LW2: descent methods for unconstrained optimization problems - Mines Nancy

Part 1: gradient descent methods¶

In this notebook, we will explore first-order descent methods -- namely gradient descent to solve (unconstrained) optimization problems. The goals are:

to write your own gradient descent algorithm;
investigate different step-size strategies (fixed size, optimal, and backtracking)
compute convergence metrics to monitor the progress of the algorithm -- and deciding when to stop

Just like in LW1, practical implementation of the algorithms relies on classical Python libraries:

NumPy: For efficient numerical computations, matrix operations, and solving least-squares problems using built-in linear algebra functions.
Matplotlib: For visualizing the data and displaying / interpreting results.
Scipy: a NumPy-based python library for scientific computations. In particular, we we’ll use some functions from scipy.optimize.

Running the Notebook¶

This notebook can be executed in the following environments:

Google Colab: A convenient, cloud-based option that requires no setup. Simply open the notebook in Colab, and you’re ready to run the code.
Locally: You can run the notebook on your local machine using environments like JupyterLab or Jupyter Notebook.
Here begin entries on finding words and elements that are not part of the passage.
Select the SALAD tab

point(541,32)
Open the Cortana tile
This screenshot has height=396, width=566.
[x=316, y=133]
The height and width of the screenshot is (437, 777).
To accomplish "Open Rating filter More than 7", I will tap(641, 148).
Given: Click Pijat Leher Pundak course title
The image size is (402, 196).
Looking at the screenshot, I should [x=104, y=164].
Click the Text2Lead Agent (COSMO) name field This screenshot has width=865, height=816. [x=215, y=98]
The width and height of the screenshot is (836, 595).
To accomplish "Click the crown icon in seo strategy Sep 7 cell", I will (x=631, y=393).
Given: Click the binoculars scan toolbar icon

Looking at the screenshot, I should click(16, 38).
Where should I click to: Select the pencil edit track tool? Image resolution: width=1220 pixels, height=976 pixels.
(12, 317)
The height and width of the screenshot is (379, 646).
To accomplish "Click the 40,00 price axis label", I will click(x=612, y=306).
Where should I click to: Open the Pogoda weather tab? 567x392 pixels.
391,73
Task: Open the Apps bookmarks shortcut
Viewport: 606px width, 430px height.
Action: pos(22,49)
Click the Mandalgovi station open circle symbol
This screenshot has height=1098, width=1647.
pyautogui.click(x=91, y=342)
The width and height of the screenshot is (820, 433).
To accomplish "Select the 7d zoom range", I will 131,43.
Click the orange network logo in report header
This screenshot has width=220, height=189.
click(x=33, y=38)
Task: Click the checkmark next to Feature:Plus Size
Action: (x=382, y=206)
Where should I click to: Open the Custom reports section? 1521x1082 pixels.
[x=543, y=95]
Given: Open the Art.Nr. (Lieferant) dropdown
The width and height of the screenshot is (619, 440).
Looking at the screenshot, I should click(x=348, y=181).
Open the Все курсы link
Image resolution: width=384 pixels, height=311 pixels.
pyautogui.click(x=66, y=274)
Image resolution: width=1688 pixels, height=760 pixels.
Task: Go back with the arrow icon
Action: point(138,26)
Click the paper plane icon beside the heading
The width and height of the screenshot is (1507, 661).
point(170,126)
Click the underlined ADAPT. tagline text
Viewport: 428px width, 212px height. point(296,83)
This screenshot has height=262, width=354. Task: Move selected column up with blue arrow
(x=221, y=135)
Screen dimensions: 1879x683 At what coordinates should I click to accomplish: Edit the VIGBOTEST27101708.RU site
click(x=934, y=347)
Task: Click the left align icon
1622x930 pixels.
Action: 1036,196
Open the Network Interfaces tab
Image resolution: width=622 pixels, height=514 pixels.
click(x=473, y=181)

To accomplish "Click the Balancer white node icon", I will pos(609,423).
You can also run it directly in Visual Studio Code if you have the Jupyter extension. In all cases, ensure you have Python installed along with the required libraries, NumPy and Matplotlib and scipy.

import numpy as np
import matplotlib.pyplot as plt 
import scipy as sp

First example: a quadratic function¶

Consider the following optimization problem

\min_{x \in \mathbb{R}^2} f(x)

where

f(\mathbf{x}) = \frac{1}{2} \mathbf{x}^\top \mathbf{Q} \mathbf{x} - \mathbf{p}^\top \mathbf{x} \text{ with } \begin{cases} \mathbf{Q} = \begin{bmatrix} 1 & 0 \\ 0 & \eta\end{bmatrix}, \: \eta > 0\\ \mathbf{p} = \begin{bmatrix} 1\\1\end{bmatrix}\end{cases}

Preliminary questions

Recall the expression of $\nabla f(\mathbf{x})$ .
What is a minimizer of this optimization problem? Is it unique?
Recall the principle of gradient descent using pseudo-code.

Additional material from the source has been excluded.